If you want to go from zero to a working inbox in under a minute, the LobsterMail quickstart for OpenClaw agents covers the fastest path end to end.
Give your agent its own inbox. Get started with LobsterMail — it's free.
Frequently asked questions
Does LobsterMail require any manual account setup to use with OpenClaw?
No. LobsterMail.create() provisions a free account on first run and saves the token locally. Your agent handles the entire setup step — no human signup required.
What happens if the verification email never arrives?
The polling function throws after your configured timeout. You can catch that error and have the agent retry the signup with a fresh inbox, or mark the session as needing manual review. Setting a reasonable timeout (60 seconds) catches most legitimate delays while surfacing real failures quickly.
Will services reject the @lobstermail.ai domain as disposable?
Some aggressive spam filters block known disposable domains. For services with strict email validation, a custom domain is the cleaner solution. For most SaaS signups and API trials, @lobstermail.ai passes without issue.
How fast is inbox provisioning?
Under a second. createSmartInbox() returns immediately and the address can receive email as soon as the call completes — there's no warm-up period.
Can I run multiple computer use sessions in parallel, each with its own inbox?
Yes. Each call to createSmartInbox() returns an independent inbox with its own address.
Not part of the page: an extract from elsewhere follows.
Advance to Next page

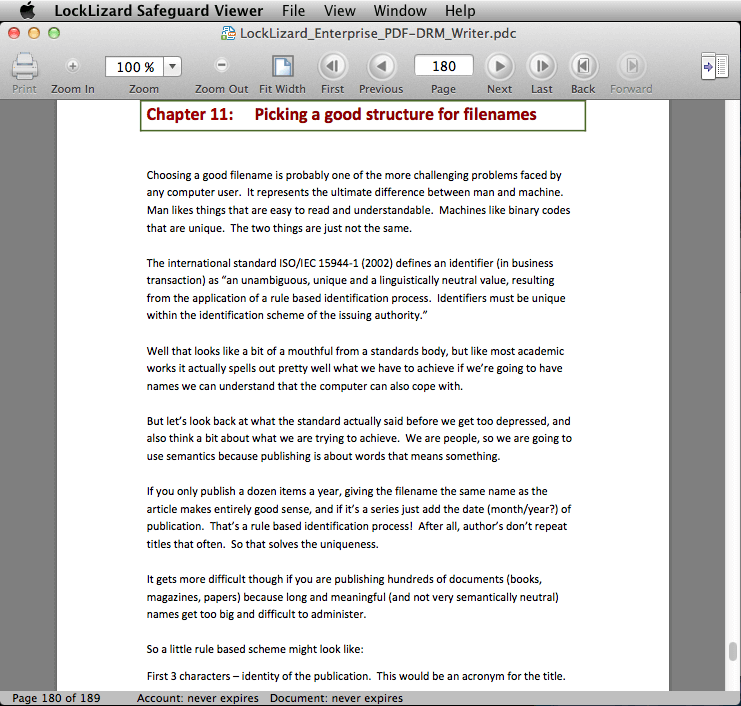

Parallel sessions poll separate inboxes, so verification codes never land in the wrong place.
What if the service sends a magic link instead of a numeric code?
The catchVerificationEmail function in this guide extracts both. It looks for numeric codes and for URLs containing "confirm", "verify", or "activate". The agent receives whichever form the email contains.
Is there a cost to run this?
The free tier covers 1,000 emails per month with no credit card required. For most agent computer use workflows — including running these verification handoffs regularly — the free tier is enough.
What's the difference between createInbox() and createSmartInbox()?
createSmartInbox() generates a readable address from a name you provide, with automatic collision handling. createInbox() gives you a random address like lobster-xxxx@lobstermail.ai. For workflows where you want recognizable addresses in logs, createSmartInbox() is the better choice.
Can the agent reuse the same inbox across multiple sessions?
Yes. Persist the inbox reference between runs and call receive() on the same address. For signup workflows, a fresh inbox per session keeps verification emails unambiguous. For coordination or monitoring workflows, a persistent inbox makes more sense.
Does LobsterMail work if OpenClaw is running as a background daemon?
Yes. The SDK loads the persisted token on each LobsterMail.create() call and doesn't require a persistent connection on the LobsterMail side. It works the same whether it's running in a foreground terminal or a background daemon.
Does LobsterMail protect against prompt injection in emails?
Yes. Every email returned by the SDK includes security metadata and an injection risk score. If you're passing email body content to your agent, you can inspect the risk score before acting on it. The security and injection guide covers the full protection model.
What OpenClaw version is required for computer use?
Computer use is available in current OpenClaw builds. Check the OpenClaw GitHub repo for the minimum version that ships with the --computerUse flag stable on your platform.